Operation Cleaver
An Iranian group quietly burrowed into airlines, energy companies, telecoms, and a US military contractor, mapping the kind of targets a state would want to keep a key to.
In December 2014, the security firm Cylance published a report on a multi-year intrusion campaign it called Operation Cleaver. The targets spanned more than fifty organizations across sixteen countries — airlines, oil and gas producers, transportation infrastructure, defense contractors, and at least one US military air-base contractor. The operators were Iranian.

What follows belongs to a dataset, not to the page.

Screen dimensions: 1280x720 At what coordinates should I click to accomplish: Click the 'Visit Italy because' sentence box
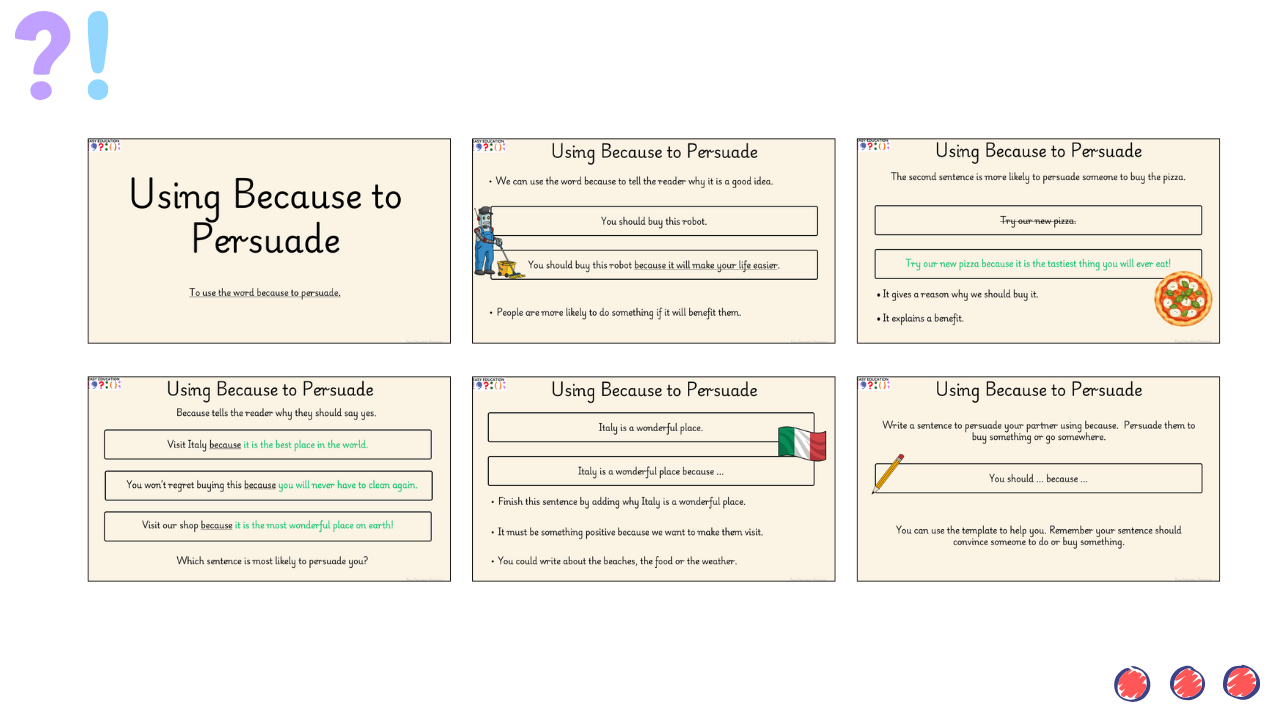click(x=268, y=444)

A pivot from defense to offense
Cleaver was significant in part for what it implied about Iran's trajectory. Until then, public reporting on Iranian cyber activity had focused on incidents like Shamoon — destructive, retaliatory wipers. Cleaver described something else: long-term, patient access into systems whose operational details would be useful in a future crisis.

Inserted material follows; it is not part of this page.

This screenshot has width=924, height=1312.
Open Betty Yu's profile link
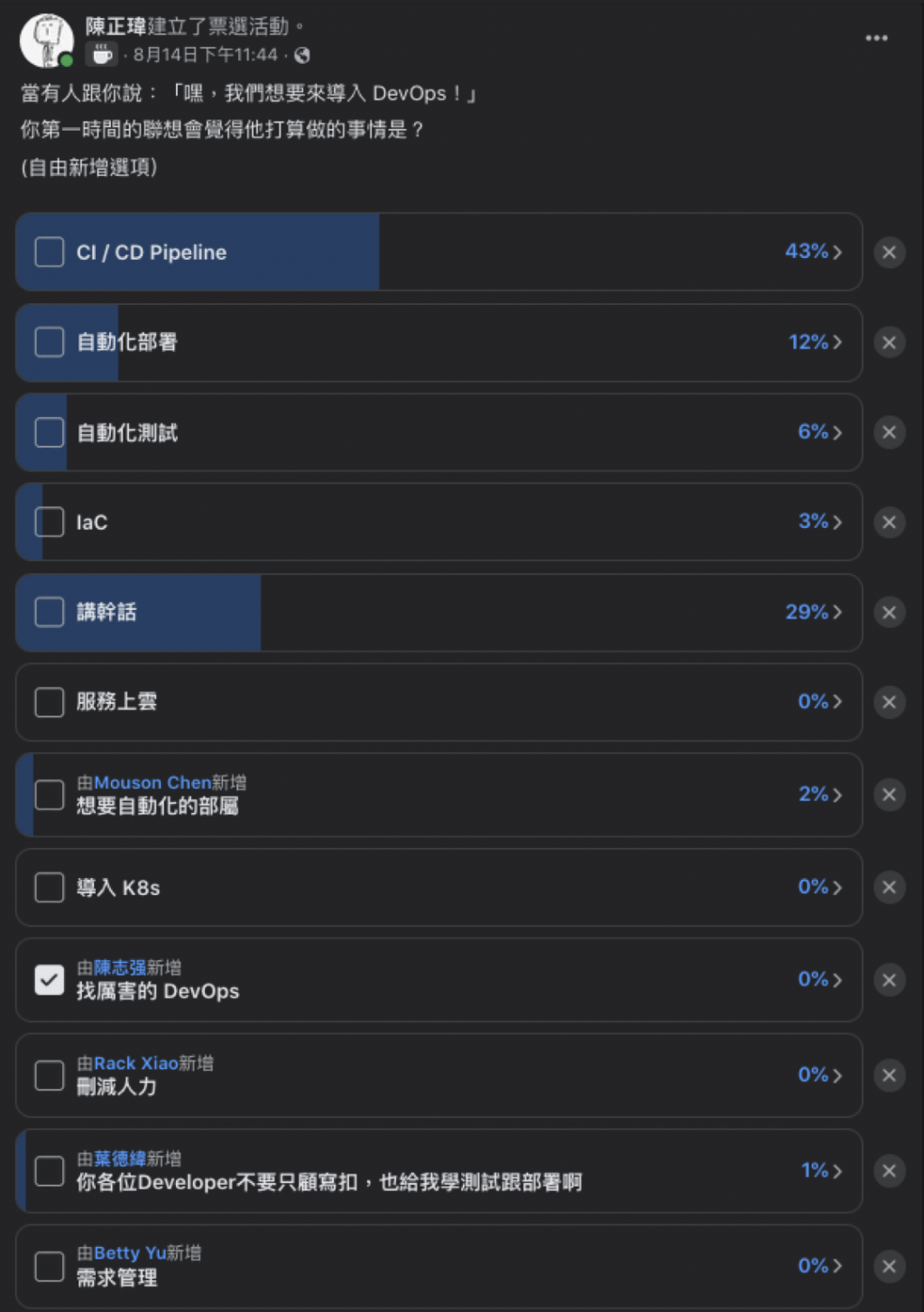[x=130, y=1253]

The report named individual operators by handle, traced infrastructure back to a Tehran-based contractor, and presented a body of forensic evidence that defined a new tier of Iranian capability. The targets' profile — particularly the airline and air-base inclusions — suggested an intent to maintain footholds in physical-world systems, not just steal documents.
The downstream chain
Several of the actors named in Cleaver reappeared in subsequent indictments and reporting under different group labels (APT33, APT34, others). The campaign's existence helped reshape Western government posture toward Iran in cyberspace, accelerated information sharing on Iranian tradecraft, and influenced how energy operators across the Gulf approached their own network monitoring.
What the chronicle remembers
Cleaver moved Iran from a state with destructive cyber capability to a state with peer-tier persistent access capability in the analyst imagination. The shift mattered. Subsequent regional incidents — and several US sanctions packages — were framed against the Cleaver baseline.